> **Task item**: Given the listing below, output exactly the line containing "CURSO GRATIS APRENDE A TAPIZAR TUS SILLAS (346, 2048)" and every line after it through the end.
——
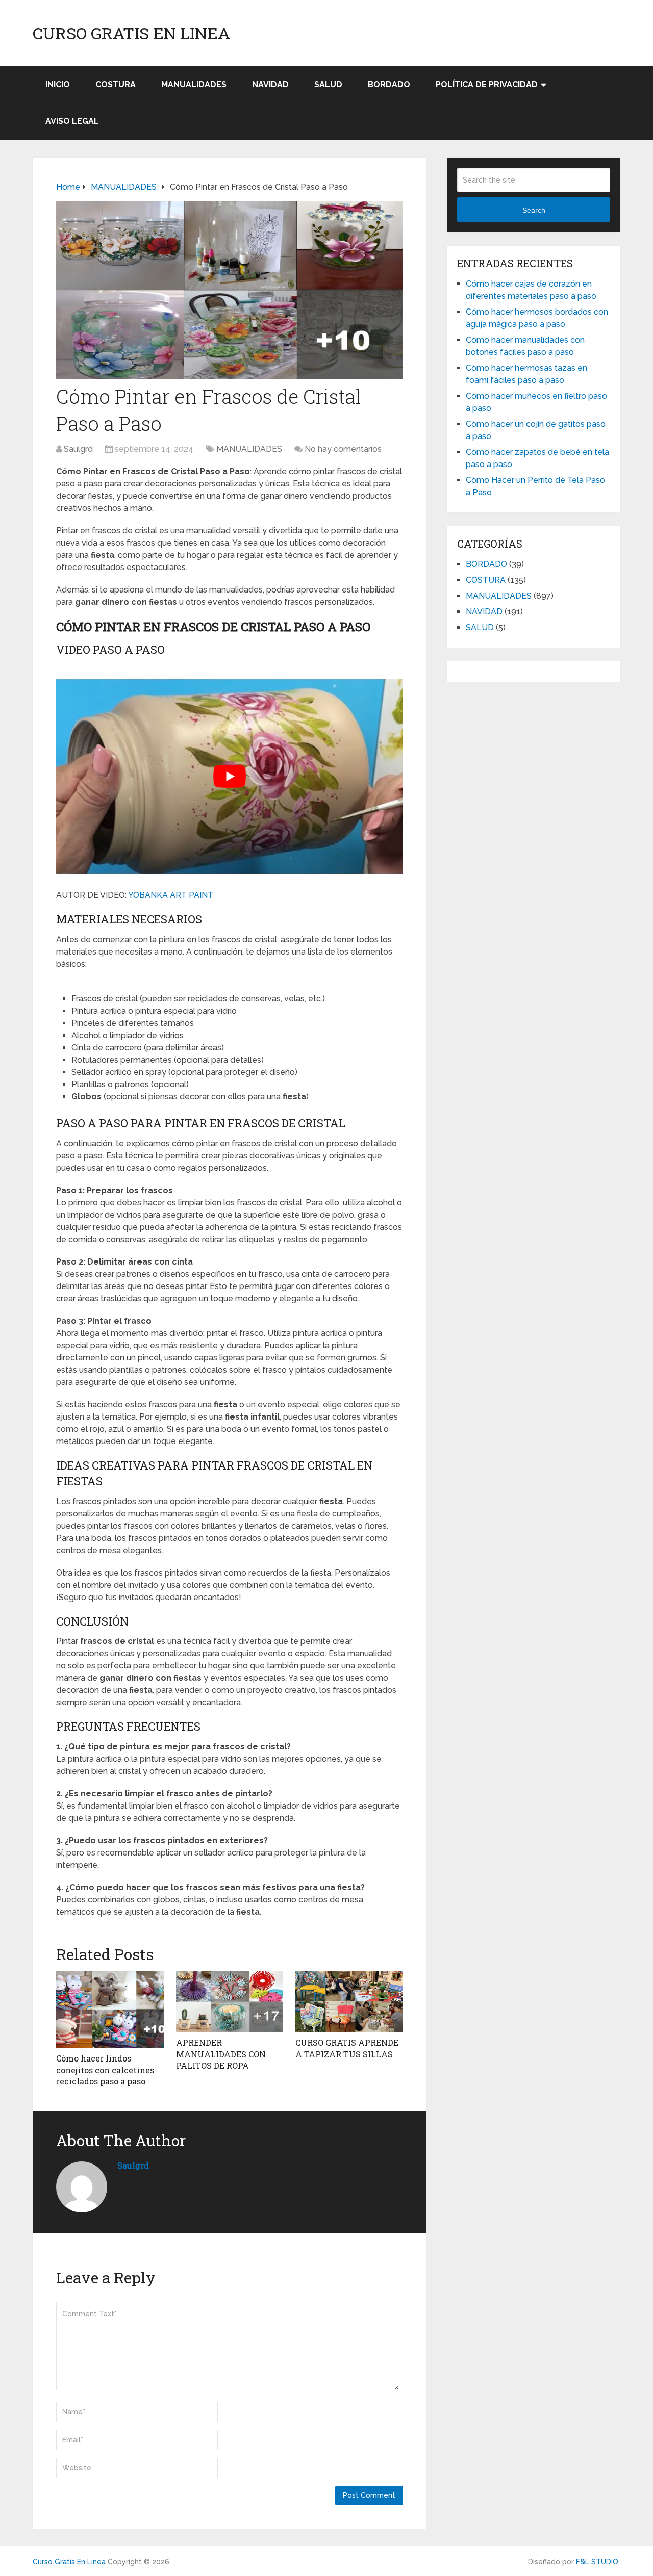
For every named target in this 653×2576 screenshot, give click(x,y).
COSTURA (115, 84)
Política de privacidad (487, 84)
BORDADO (389, 84)
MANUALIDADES (194, 84)
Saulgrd (78, 449)
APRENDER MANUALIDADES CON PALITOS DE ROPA (221, 2054)
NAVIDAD (270, 84)
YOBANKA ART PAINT (170, 895)
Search (533, 210)
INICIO (57, 84)
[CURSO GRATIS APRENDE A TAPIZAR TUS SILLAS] (349, 2001)
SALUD (328, 84)
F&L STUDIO (597, 2562)
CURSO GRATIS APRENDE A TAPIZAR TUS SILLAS (346, 2048)
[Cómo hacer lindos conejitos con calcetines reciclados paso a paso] (110, 2009)
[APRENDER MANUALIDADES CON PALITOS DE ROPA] (230, 2001)
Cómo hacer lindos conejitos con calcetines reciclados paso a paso (105, 2069)
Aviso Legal (72, 121)
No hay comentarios (343, 449)
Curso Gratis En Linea (131, 33)
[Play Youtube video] (229, 776)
——
> **Response**:
CURSO GRATIS APRENDE A TAPIZAR TUS SILLAS (346, 2048)
[Cómo hacer lindos conejitos con calcetines reciclados paso a paso] (110, 2009)
[APRENDER MANUALIDADES CON PALITOS DE ROPA] (230, 2001)
Cómo hacer lindos conejitos con calcetines reciclados paso a paso (105, 2069)
Aviso Legal (72, 121)
No hay comentarios (343, 449)
Curso Gratis En Linea (131, 33)
[Play Youtube video] (229, 776)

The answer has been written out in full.